Listed entries Start Marker
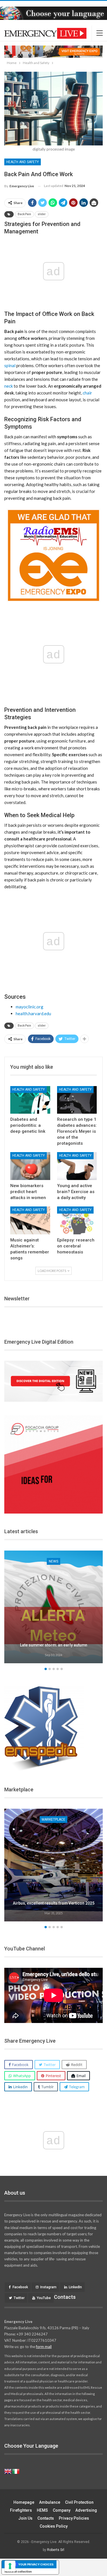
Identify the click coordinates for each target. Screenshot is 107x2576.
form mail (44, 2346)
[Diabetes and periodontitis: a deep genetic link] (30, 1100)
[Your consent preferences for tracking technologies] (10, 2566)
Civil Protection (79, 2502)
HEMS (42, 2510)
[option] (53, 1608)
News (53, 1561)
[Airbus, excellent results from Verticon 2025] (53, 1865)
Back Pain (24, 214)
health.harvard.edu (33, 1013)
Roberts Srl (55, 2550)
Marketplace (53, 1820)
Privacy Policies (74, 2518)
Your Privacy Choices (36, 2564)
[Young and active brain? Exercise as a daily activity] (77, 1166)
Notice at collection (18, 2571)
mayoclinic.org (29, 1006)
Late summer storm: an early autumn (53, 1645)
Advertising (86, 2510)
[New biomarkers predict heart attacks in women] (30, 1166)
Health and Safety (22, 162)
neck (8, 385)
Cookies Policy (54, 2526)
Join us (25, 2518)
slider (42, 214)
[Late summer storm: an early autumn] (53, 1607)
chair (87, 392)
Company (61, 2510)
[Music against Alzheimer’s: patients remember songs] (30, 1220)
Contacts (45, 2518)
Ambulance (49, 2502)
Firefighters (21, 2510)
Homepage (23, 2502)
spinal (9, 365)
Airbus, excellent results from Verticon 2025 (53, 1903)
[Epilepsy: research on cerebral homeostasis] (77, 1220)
Listed entries End Marker
What is being asked |
Copy out every line of the data where the word "Your" occurs.

Solution to this exercise |
[Your consent preferences for tracking technologies] (10, 2566)
Your Privacy Choices (36, 2564)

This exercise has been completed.